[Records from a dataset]
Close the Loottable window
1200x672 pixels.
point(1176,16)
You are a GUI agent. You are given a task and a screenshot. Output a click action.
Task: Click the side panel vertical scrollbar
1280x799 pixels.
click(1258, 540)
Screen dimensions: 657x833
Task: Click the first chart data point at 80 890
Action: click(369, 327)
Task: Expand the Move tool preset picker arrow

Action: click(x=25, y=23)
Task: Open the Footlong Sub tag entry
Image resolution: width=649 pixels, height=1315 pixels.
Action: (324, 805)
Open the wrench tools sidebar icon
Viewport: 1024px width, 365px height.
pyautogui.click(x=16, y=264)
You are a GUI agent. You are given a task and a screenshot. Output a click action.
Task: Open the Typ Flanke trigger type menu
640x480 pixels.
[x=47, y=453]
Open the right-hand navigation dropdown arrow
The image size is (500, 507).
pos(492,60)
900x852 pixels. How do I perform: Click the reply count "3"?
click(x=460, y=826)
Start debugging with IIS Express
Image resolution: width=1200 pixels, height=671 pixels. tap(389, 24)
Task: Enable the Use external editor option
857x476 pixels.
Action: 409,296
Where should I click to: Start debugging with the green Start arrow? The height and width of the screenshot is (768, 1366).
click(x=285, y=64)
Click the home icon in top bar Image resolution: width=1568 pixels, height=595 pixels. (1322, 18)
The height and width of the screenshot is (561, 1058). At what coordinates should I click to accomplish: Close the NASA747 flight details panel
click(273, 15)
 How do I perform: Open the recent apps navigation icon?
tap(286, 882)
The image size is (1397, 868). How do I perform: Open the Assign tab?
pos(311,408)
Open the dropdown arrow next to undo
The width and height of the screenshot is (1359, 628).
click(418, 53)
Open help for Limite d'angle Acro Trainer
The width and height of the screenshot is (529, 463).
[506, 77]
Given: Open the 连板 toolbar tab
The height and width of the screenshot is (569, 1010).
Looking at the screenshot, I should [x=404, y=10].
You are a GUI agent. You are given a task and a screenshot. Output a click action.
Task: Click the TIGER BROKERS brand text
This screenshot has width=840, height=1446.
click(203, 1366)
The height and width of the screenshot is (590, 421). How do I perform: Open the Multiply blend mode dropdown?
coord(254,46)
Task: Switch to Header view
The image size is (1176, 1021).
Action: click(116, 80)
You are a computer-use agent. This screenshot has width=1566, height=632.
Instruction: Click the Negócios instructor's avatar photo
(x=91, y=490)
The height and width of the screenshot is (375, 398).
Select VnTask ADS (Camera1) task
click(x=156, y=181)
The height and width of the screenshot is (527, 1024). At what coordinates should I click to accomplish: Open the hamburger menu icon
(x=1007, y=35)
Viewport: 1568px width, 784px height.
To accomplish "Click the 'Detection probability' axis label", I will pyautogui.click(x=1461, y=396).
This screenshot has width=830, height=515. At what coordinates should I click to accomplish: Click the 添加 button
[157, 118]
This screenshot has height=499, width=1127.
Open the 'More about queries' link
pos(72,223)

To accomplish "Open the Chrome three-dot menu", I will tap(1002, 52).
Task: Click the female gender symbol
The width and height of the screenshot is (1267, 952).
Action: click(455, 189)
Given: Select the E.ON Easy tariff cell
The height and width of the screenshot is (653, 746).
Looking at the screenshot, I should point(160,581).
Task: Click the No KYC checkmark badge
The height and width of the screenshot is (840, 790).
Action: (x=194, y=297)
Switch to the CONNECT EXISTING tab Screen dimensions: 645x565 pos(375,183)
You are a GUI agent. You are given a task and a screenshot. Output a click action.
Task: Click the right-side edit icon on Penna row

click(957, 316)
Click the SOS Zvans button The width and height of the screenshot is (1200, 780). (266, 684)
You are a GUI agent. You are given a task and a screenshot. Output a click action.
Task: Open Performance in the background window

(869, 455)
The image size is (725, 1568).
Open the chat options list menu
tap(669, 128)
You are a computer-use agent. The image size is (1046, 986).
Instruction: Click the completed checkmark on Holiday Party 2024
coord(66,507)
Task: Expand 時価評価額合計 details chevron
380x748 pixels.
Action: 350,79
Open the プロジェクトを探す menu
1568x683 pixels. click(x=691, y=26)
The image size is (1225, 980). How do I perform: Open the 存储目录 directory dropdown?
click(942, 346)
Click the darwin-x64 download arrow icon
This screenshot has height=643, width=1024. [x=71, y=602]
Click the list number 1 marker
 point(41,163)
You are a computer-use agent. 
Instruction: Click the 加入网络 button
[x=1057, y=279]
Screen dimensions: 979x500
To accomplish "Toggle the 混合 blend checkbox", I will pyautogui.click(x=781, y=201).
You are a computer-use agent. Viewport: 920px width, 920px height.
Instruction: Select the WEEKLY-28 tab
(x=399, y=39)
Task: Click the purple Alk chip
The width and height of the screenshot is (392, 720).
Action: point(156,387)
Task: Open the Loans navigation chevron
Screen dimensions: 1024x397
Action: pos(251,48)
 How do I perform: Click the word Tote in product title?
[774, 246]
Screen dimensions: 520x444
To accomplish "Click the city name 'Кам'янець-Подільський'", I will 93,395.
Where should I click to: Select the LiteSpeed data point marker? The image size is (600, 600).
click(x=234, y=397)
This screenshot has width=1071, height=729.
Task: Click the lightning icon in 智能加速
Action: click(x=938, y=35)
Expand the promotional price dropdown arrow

**EXERCISE GOAL**. The task calls for each record to be returned verbatim.

**OUTPUT OF THE TASK**.
Close the Loottable window
1200x672 pixels.
point(1176,16)
You are a GUI agent. You are given a task and a screenshot. Output a click action.
Task: Click the side panel vertical scrollbar
1280x799 pixels.
click(1258, 540)
Screen dimensions: 657x833
Task: Click the first chart data point at 80 890
Action: click(369, 327)
Task: Expand the Move tool preset picker arrow

Action: click(x=25, y=23)
Task: Open the Footlong Sub tag entry
Image resolution: width=649 pixels, height=1315 pixels.
Action: (324, 805)
Open the wrench tools sidebar icon
Viewport: 1024px width, 365px height.
pyautogui.click(x=16, y=264)
You are a GUI agent. You are given a task and a screenshot. Output a click action.
Task: Open the Typ Flanke trigger type menu
640x480 pixels.
[x=47, y=453]
Open the right-hand navigation dropdown arrow
The image size is (500, 507).
pos(492,60)
900x852 pixels. How do I perform: Click the reply count "3"?
click(x=460, y=826)
Start debugging with IIS Express
Image resolution: width=1200 pixels, height=671 pixels. tap(389, 24)
Task: Enable the Use external editor option
857x476 pixels.
Action: 409,296
Where should I click to: Start debugging with the green Start arrow? The height and width of the screenshot is (768, 1366).
click(x=285, y=64)
Click the home icon in top bar Image resolution: width=1568 pixels, height=595 pixels. (1322, 18)
The height and width of the screenshot is (561, 1058). At what coordinates should I click to accomplish: Close the NASA747 flight details panel
click(273, 15)
 How do I perform: Open the recent apps navigation icon?
tap(286, 882)
The image size is (1397, 868). How do I perform: Open the Assign tab?
pos(311,408)
Open the dropdown arrow next to undo
The width and height of the screenshot is (1359, 628).
click(418, 53)
Open help for Limite d'angle Acro Trainer
The width and height of the screenshot is (529, 463).
[506, 77]
Given: Open the 连板 toolbar tab
The height and width of the screenshot is (569, 1010).
Looking at the screenshot, I should [x=404, y=10].
You are a GUI agent. You are given a task and a screenshot. Output a click action.
Task: Click the TIGER BROKERS brand text
This screenshot has width=840, height=1446.
click(203, 1366)
The height and width of the screenshot is (590, 421). How do I perform: Open the Multiply blend mode dropdown?
coord(254,46)
Task: Switch to Header view
The image size is (1176, 1021).
Action: click(116, 80)
You are a computer-use agent. This screenshot has width=1566, height=632.
Instruction: Click the Negócios instructor's avatar photo
(x=91, y=490)
The height and width of the screenshot is (375, 398).
Select VnTask ADS (Camera1) task
click(x=156, y=181)
The height and width of the screenshot is (527, 1024). At what coordinates should I click to accomplish: Open the hamburger menu icon
(x=1007, y=35)
Viewport: 1568px width, 784px height.
To accomplish "Click the 'Detection probability' axis label", I will pyautogui.click(x=1461, y=396).
This screenshot has width=830, height=515. At what coordinates should I click to accomplish: Click the 添加 button
[157, 118]
This screenshot has height=499, width=1127.
Open the 'More about queries' link
pos(72,223)

To accomplish "Open the Chrome three-dot menu", I will tap(1002, 52).
Task: Click the female gender symbol
The width and height of the screenshot is (1267, 952).
Action: click(455, 189)
Given: Select the E.ON Easy tariff cell
The height and width of the screenshot is (653, 746).
Looking at the screenshot, I should point(160,581).
Task: Click the No KYC checkmark badge
The height and width of the screenshot is (840, 790).
Action: (x=194, y=297)
Switch to the CONNECT EXISTING tab Screen dimensions: 645x565 pos(375,183)
You are a GUI agent. You are given a task and a screenshot. Output a click action.
Task: Click the right-side edit icon on Penna row

click(957, 316)
Click the SOS Zvans button The width and height of the screenshot is (1200, 780). (266, 684)
You are a GUI agent. You are given a task and a screenshot. Output a click action.
Task: Open Performance in the background window

(869, 455)
The image size is (725, 1568).
Open the chat options list menu
tap(669, 128)
You are a computer-use agent. The image size is (1046, 986).
Instruction: Click the completed checkmark on Holiday Party 2024
coord(66,507)
Task: Expand 時価評価額合計 details chevron
380x748 pixels.
Action: 350,79
Open the プロジェクトを探す menu
1568x683 pixels. click(x=691, y=26)
The image size is (1225, 980). How do I perform: Open the 存储目录 directory dropdown?
click(942, 346)
Click the darwin-x64 download arrow icon
This screenshot has height=643, width=1024. [x=71, y=602]
Click the list number 1 marker
 point(41,163)
You are a computer-use agent. 
Instruction: Click the 加入网络 button
[x=1057, y=279]
Screen dimensions: 979x500
To accomplish "Toggle the 混合 blend checkbox", I will pyautogui.click(x=781, y=201).
You are a computer-use agent. Viewport: 920px width, 920px height.
Instruction: Select the WEEKLY-28 tab
(x=399, y=39)
Task: Click the purple Alk chip
The width and height of the screenshot is (392, 720).
Action: point(156,387)
Task: Open the Loans navigation chevron
Screen dimensions: 1024x397
Action: pos(251,48)
 How do I perform: Click the word Tote in product title?
[774, 246]
Screen dimensions: 520x444
To accomplish "Click the city name 'Кам'янець-Подільський'", I will 93,395.
Where should I click to: Select the LiteSpeed data point marker? The image size is (600, 600).
click(x=234, y=397)
This screenshot has width=1071, height=729.
Task: Click the lightning icon in 智能加速
Action: click(x=938, y=35)
Expand the promotional price dropdown arrow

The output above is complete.